Task statement =>
Copy out the following passage about converting multiple received services into a common digital packet format, word for word and in full.

* start Excerpted text *

Multiple services can be received in this system and may include free services as well as services from service providers. Free services could include broadcast radio 502 or broadcast TV 504. Service providers could provide services via cable 506, satellite 508, DSL through a DSL receiver 510 and a DSL entrance 512, fiber optic 514, and LTE or cellular transceiver 516. The signals received from these plurality of services are each converted to digital signals in a converter 518, converting the plurality of services to a standardized common digital packet format. The converter 518 may be a separate device, as shown in FIG. 5, or the converter 518 may be integrated into the particular equipment that provides the services. For example, an over the air broadcast television may have the tuner and packet converter 518 included in the same device. This approach enables each Ethernet output to be connected with a building's local area network. Each of these packets 522 in the standardized common digital packet format can contain any of but not limited to video data, audio data, control data, information, etc. Transmission of such packets 522 may be accomplished using any known method such as the DVB (digital video broadcasting) standard. The distribution systems of various DVB standards differ mainly in modulation schemes and error correcting codes used due to different technical constraints. Depending on the construction of packets 522, the exact positioning of bits, the length of packets 522, the content type, etc., encryption of packets 522 may be subject to multiple other standards such as the one used by some directv packets that are incompatible with the DVB standard. The converter 518 is normally placed in an accessible but not visible place such as hidden in a closet, garage, or basement and is shared by all users connected at the site. By using a converter 518 to convert the received signals to the standardized common digital format, the user is not required to purchase new or specialized client equipment when changing service providers. The new service will be connected to the centrally located converter 518.

* end Excerpted text *
* start Given records *

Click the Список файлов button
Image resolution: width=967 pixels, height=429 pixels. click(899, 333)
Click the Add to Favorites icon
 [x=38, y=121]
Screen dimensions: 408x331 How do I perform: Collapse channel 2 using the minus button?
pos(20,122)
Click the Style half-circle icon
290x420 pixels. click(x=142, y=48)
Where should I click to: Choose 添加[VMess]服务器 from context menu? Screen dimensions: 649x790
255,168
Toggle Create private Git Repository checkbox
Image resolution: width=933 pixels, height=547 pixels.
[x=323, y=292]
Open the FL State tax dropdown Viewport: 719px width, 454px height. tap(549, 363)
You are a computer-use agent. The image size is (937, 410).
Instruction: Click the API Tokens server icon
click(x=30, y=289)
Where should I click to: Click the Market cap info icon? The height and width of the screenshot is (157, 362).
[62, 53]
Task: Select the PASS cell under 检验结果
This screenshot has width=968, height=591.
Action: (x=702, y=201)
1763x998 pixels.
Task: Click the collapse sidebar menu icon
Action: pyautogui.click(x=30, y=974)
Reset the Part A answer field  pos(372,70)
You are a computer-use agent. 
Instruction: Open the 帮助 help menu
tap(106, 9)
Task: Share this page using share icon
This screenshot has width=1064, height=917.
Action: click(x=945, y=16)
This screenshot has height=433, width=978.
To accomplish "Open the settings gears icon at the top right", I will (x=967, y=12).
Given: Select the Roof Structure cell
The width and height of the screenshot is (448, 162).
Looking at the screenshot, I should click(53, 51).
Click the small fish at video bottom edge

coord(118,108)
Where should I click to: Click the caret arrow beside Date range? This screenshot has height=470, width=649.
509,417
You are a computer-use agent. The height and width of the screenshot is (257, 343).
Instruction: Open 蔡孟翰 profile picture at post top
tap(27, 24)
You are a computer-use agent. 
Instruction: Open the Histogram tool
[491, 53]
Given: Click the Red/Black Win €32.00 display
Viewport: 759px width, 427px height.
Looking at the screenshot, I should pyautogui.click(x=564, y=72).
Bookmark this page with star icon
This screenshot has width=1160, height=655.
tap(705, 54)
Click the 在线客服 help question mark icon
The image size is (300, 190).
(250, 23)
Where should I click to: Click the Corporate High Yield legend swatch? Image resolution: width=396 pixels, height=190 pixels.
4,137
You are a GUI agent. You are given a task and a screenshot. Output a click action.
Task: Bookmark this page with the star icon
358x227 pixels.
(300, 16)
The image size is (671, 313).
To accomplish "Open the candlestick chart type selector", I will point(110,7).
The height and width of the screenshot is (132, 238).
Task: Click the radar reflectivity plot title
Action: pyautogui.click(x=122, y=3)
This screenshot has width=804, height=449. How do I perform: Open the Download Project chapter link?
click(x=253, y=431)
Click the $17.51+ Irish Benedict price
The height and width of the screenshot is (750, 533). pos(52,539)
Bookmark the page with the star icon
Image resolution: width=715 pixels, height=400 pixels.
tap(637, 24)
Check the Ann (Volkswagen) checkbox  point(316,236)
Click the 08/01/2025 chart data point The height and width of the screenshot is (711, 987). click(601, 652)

* end Given records *

The completed task =>
Multiple services can be received in this system and may include free services as well as services from service providers. Free services could include broadcast radio 502 or broadcast TV 504. Service providers could provide services via cable 506, satellite 508, DSL through a DSL receiver 510 and a DSL entrance 512, fiber optic 514, and LTE or cellular transceiver 516. The signals received from these plurality of services are each converted to digital signals in a converter 518, converting the plurality of services to a standardized common digital packet format. The converter 518 may be a separate device, as shown in FIG. 5, or the converter 518 may be integrated into the particular equipment that provides the services. For example, an over the air broadcast television may have the tuner and packet converter 518 included in the same device. This approach enables each Ethernet output to be connected with a building's local area network. Each of these packets 522 in the standardized common digital packet format can contain any of but not limited to video data, audio data, control data, information, etc. Transmission of such packets 522 may be accomplished using any known method such as the DVB (digital video broadcasting) standard. The distribution systems of various DVB standards differ mainly in modulation schemes and error correcting codes used due to different technical constraints. Depending on the construction of packets 522, the exact positioning of bits, the length of packets 522, the content type, etc., encryption of packets 522 may be subject to multiple other standards such as the one used by some directv packets that are incompatible with the DVB standard. The converter 518 is normally placed in an accessible but not visible place such as hidden in a closet, garage, or basement and is shared by all users connected at the site. By using a converter 518 to convert the received signals to the standardized common digital format, the user is not required to purchase new or specialized client equipment when changing service providers. The new service will be connected to the centrally located converter 518.